** Goal **
Print every one of the following items verbatim, with nothing changed.

* BEGIN Material shown *

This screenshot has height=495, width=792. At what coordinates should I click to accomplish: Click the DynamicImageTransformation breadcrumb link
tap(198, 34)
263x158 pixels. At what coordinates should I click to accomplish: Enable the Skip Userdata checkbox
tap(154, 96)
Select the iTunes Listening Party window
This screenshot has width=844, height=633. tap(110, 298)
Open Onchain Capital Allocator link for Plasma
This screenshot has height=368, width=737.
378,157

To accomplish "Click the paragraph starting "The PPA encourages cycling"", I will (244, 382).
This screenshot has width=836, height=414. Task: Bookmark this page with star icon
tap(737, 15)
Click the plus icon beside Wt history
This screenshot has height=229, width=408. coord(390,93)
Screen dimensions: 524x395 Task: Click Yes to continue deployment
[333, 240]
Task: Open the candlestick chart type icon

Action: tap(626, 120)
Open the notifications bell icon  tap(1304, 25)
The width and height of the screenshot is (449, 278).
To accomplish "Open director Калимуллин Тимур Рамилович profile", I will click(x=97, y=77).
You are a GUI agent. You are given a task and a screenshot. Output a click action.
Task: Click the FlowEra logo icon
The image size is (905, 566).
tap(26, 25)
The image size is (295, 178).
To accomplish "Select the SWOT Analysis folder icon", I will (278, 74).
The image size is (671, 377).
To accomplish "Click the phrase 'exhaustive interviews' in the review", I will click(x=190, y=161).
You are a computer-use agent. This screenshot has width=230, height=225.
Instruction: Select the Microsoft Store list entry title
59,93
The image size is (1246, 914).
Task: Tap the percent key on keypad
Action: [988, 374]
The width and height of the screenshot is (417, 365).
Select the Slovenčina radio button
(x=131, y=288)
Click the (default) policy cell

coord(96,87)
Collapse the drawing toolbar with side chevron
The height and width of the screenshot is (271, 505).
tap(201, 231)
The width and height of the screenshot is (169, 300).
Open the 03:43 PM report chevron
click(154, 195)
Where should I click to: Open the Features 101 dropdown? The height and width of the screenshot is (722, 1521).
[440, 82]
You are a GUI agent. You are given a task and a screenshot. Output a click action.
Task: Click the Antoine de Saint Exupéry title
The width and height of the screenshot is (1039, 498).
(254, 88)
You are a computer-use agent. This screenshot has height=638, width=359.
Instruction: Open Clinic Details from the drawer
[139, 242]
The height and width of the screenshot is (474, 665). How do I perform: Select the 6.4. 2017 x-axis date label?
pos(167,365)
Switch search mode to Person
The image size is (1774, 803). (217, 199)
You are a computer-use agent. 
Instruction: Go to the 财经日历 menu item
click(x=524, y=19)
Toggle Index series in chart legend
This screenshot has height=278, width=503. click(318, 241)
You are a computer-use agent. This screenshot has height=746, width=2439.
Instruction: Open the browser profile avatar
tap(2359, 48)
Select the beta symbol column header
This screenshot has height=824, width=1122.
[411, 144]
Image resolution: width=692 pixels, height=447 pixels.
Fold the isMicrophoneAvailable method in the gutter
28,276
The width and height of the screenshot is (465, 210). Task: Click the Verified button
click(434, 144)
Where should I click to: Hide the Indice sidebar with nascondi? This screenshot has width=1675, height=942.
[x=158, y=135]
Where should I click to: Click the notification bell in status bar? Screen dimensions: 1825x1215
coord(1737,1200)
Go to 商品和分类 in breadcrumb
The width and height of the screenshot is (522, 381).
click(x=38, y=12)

* END Material shown *

** Solution for this exercise **
This screenshot has height=495, width=792. At what coordinates should I click to accomplish: Click the DynamicImageTransformation breadcrumb link
tap(198, 34)
263x158 pixels. At what coordinates should I click to accomplish: Enable the Skip Userdata checkbox
tap(154, 96)
Select the iTunes Listening Party window
This screenshot has width=844, height=633. tap(110, 298)
Open Onchain Capital Allocator link for Plasma
This screenshot has height=368, width=737.
378,157

To accomplish "Click the paragraph starting "The PPA encourages cycling"", I will (244, 382).
This screenshot has width=836, height=414. Task: Bookmark this page with star icon
tap(737, 15)
Click the plus icon beside Wt history
This screenshot has height=229, width=408. coord(390,93)
Screen dimensions: 524x395 Task: Click Yes to continue deployment
[333, 240]
Task: Open the candlestick chart type icon

Action: tap(626, 120)
Open the notifications bell icon  tap(1304, 25)
The width and height of the screenshot is (449, 278).
To accomplish "Open director Калимуллин Тимур Рамилович profile", I will click(x=97, y=77).
You are a GUI agent. You are given a task and a screenshot. Output a click action.
Task: Click the FlowEra logo icon
The image size is (905, 566).
tap(26, 25)
The image size is (295, 178).
To accomplish "Select the SWOT Analysis folder icon", I will (278, 74).
The image size is (671, 377).
To accomplish "Click the phrase 'exhaustive interviews' in the review", I will click(x=190, y=161).
You are a computer-use agent. This screenshot has width=230, height=225.
Instruction: Select the Microsoft Store list entry title
59,93
The image size is (1246, 914).
Task: Tap the percent key on keypad
Action: [988, 374]
The width and height of the screenshot is (417, 365).
Select the Slovenčina radio button
(x=131, y=288)
Click the (default) policy cell

coord(96,87)
Collapse the drawing toolbar with side chevron
The height and width of the screenshot is (271, 505).
tap(201, 231)
The width and height of the screenshot is (169, 300).
Open the 03:43 PM report chevron
click(154, 195)
Where should I click to: Open the Features 101 dropdown? The height and width of the screenshot is (722, 1521).
[440, 82]
You are a GUI agent. You are given a task and a screenshot. Output a click action.
Task: Click the Antoine de Saint Exupéry title
The width and height of the screenshot is (1039, 498).
(254, 88)
You are a computer-use agent. This screenshot has height=638, width=359.
Instruction: Open Clinic Details from the drawer
[139, 242]
The height and width of the screenshot is (474, 665). How do I perform: Select the 6.4. 2017 x-axis date label?
pos(167,365)
Switch search mode to Person
The image size is (1774, 803). (217, 199)
You are a computer-use agent. 
Instruction: Go to the 财经日历 menu item
click(x=524, y=19)
Toggle Index series in chart legend
This screenshot has height=278, width=503. click(318, 241)
You are a computer-use agent. This screenshot has height=746, width=2439.
Instruction: Open the browser profile avatar
tap(2359, 48)
Select the beta symbol column header
This screenshot has height=824, width=1122.
[411, 144]
Image resolution: width=692 pixels, height=447 pixels.
Fold the isMicrophoneAvailable method in the gutter
28,276
The width and height of the screenshot is (465, 210). Task: Click the Verified button
click(434, 144)
Where should I click to: Hide the Indice sidebar with nascondi? This screenshot has width=1675, height=942.
[x=158, y=135]
Where should I click to: Click the notification bell in status bar? Screen dimensions: 1825x1215
coord(1737,1200)
Go to 商品和分类 in breadcrumb
The width and height of the screenshot is (522, 381).
click(x=38, y=12)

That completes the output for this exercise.